Village also approved a cannabis privilege tax of 5 percent on the cultivation center
By Laura Katauskas | Staff Reporter
With only three currently slated to open in Will County, a medical cannabis dispensary is scheduled to open in the middle of a Romeoville industrial park.
The Romeoville Village Board recently approved a special use permit allowing Midwest Compassion Center to operate a dispensary at 1335 Lakeside Drive. The village amended its code to include the special use back in January 2014, according to state law.
The code states that no school, day care center or residence should be within 1,000 feet of the dispensary. The location in an industrial park was chosen for that reason, ensuring the site would not be near the public. The village held a public hearing on the dispensary July 28.
“The village passed its zoning some time ago, and this is obviously something the state deemed allowable,” Romeoville Mayor John Noak said. “There are many restrictions that the state has. They are the ones who set the guidelines, how it is secured, etc. It’s all in state powers, not ours.”
Principal Officer of MCC Nicole Jansen van Rensburg said the facility is not open to the public and will be secured with alarm systems and security guard, and all staff members will review safety procedures.
Patrons of the facility must be pre-approved by the state and will need a prescription card from the Illinois Department of Health.
Citing how the decision could be controversial, trustee Sue Mickelvitz encouraged van Rensburg to elaborate on how the facility would operate. Van Rensburg explained that there would be limited access to the area and a guard would check patrons for proper identification in a waiting area before letting them in to choose their product.

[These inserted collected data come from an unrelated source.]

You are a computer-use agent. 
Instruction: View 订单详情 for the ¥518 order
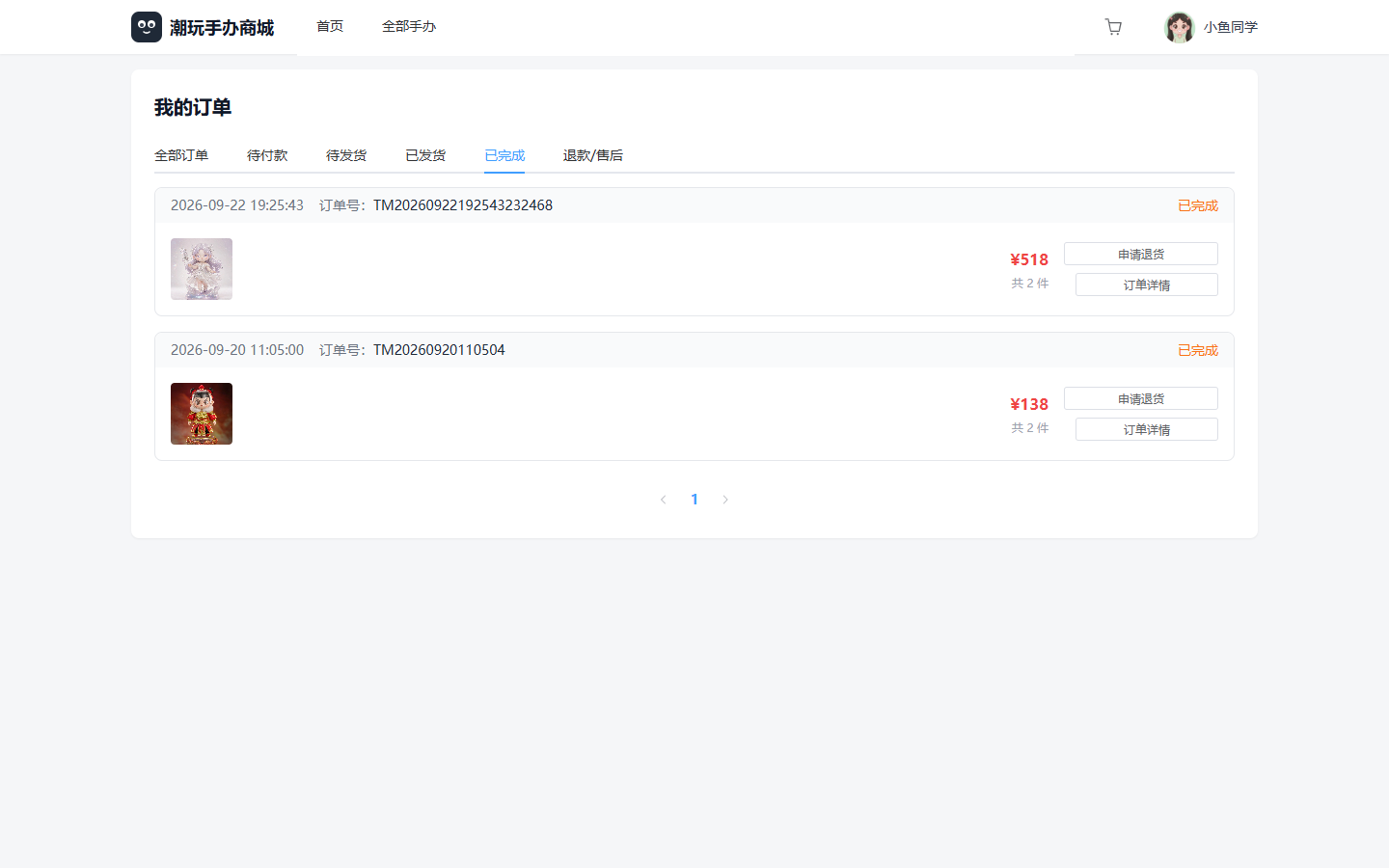click(1147, 285)
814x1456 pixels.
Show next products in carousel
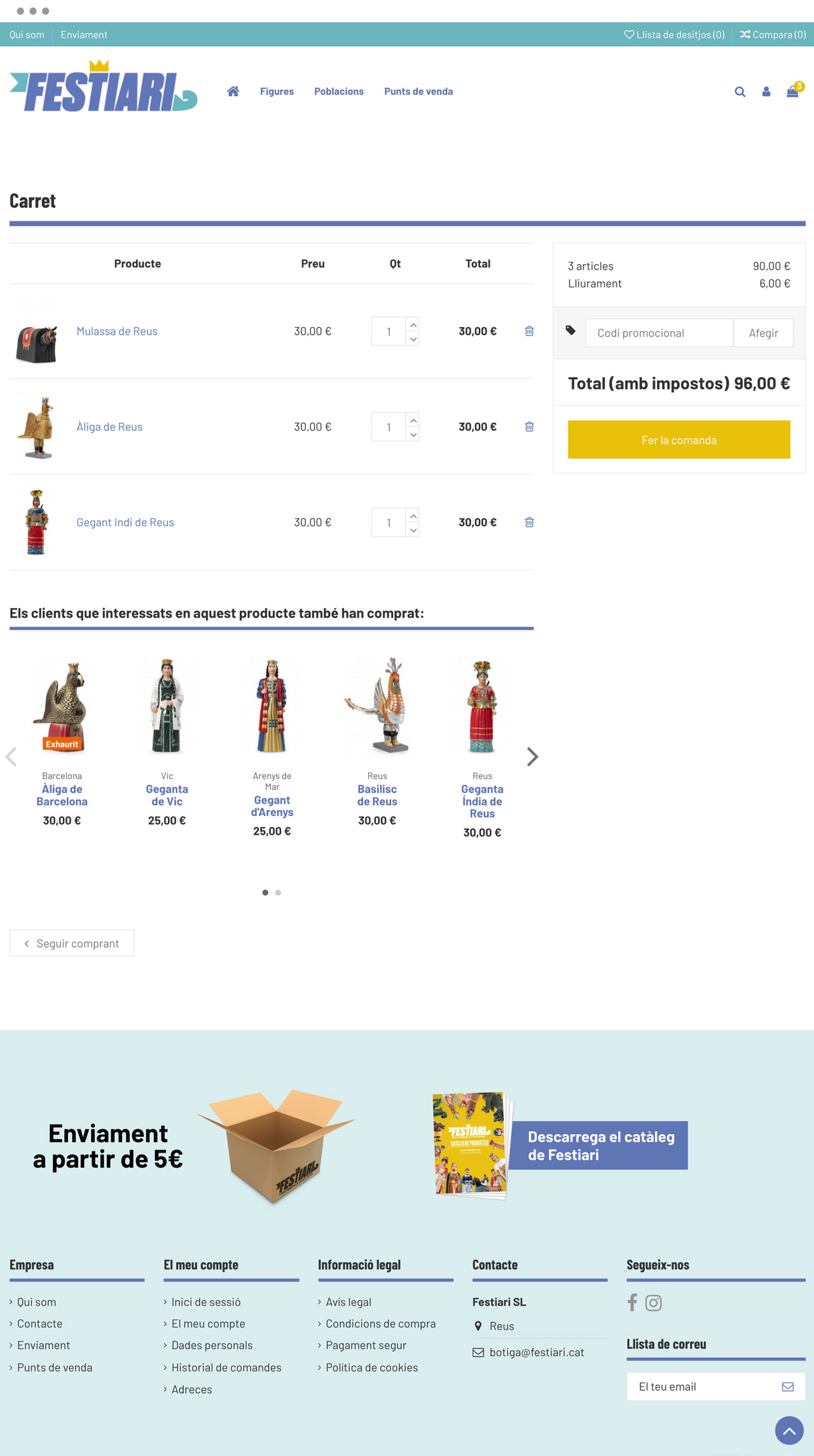pos(532,756)
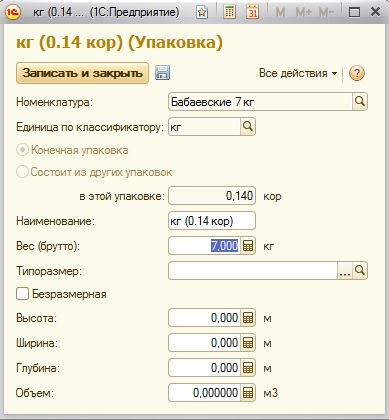Screen dimensions: 389x420
Task: Toggle the Безразмерная checkbox
Action: 22,294
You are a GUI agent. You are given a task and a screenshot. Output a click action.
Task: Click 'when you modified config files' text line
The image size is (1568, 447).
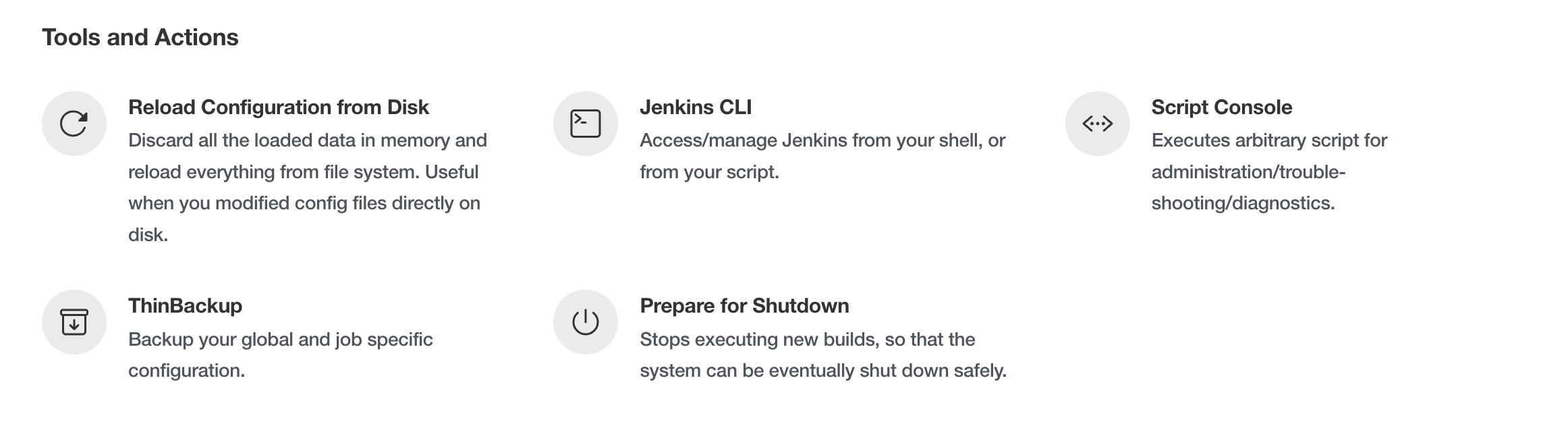click(x=304, y=203)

MCC was awarded a license by the Illinois Department of Financial and Professional Regulation to operate in Will County. The company said its principal officers have a combined 125 years of experience owning and operating pharmacies, medical diagnostic testing, and cannabis cultivation centers and medical cannabis dispensaries. As a result, MCC received the sixth highest score in the state out of 211 total applicants.
According to the company, its mission is to provide safe medical access to patients who have been diagnosed with a debilitating condition.
Trustees Jose Chavez and Linda Palmiter applauded the move, saying they’re glad to see the issue will allow people in the community to get the help they need.
The village also approved a cannabis privilege tax of 5 percent on the cultivation center that sells to the dispensary. Midwest is not operating a cultivation center.
Noak urged caution, however, saying the village would need to monitor the competitiveness of the tax structure, as the project progresses.